I had never heard of Cat Cora until Tuesday at The Chef’s Table talk for Chicago Ideas Week. Where had I been?
Cat Cora‘s basic skills involve food but to say she is simply a chef would be erroneous. She was the first female Iron Chef. She is executive chef for Bon Appetit. She is a UNICEF spokesperson. Her voice is featured in the Iron Chef video game. She recently created a food app. She operates a restaurant at Disney World. She just opened a restaurant in Singapore.
She is a model for 21st Century ministry.
Many of us who serve as professional ministers have one job. We are The Pastor or The Chaplain or The Theology Professor or the Middle Judicatory Executive or The Bishop. But the future of 21st Century professional ministry might well involve an assortment of “calls” all juggled, more or less at the same time.
I’m not talking about traditional bivocational ministry (if we can even call bivo ministry ‘traditional’). I’m talking about serving smaller churches, creative projects, community endeavors, teaching gigs, and social media outlets as a cornucopia of ministries that support us financially and spiritually.
I’m talking about the pastor who supports herself by serving a congregation 15 hours a week while serving a community ministry for LGBTQ homeless kids a couple hours a week while teaching occasional social media for churches while offering spiritual direction to 3-6 individuals. Yes, it sounds exhausting, but I’m wondering if it isn’t our future.
When a pastor has One Job, it’s easy for our professional identity to wrapped up in that One Job to the point that – when we leave it – we are fairly lost. As you read this, I am probably in our Presbytery’s Boundary Training talking with pastors who need to watch out for this. Retired pastors with no identity beyond their former church are boundary-problems-just-waiting-to-happen. Active pastors who work sacrificially All The Time for “their people” have boundary problems too.
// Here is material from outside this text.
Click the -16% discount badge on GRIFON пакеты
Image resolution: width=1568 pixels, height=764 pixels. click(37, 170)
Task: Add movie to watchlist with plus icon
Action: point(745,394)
I’ve been one of those people. Still am in some ways.
“What if,” you might ask, “a professional minister isn’t really talented enough to have opportunities like writing, speaking, teaching, or counseling in order to supplement his part-time church income?” Then maybe we can do something truly bivocational like serve as a pastor and a car mechanic or a pastor and a lawyer. And there will – perhaps – always be churches that want and can afford full-time professional ministers. But increasingly more and more will not.
If we have several projects going at once, there is no way we can experience our sole identity through just one. It keeps us self-differentiated. It keeps us from living and breathing a single job.
A gifted pastor’s basic skills involve church but to say she or he is simply a pastor would be erroneous. The 21st Century Pastor spends less time on building maintenance and more time on a variety of creative ways to share our belief that following Jesus is the best way to live, that loving our neighbors is the best way to spend our days.
I find this more exciting than exhausting.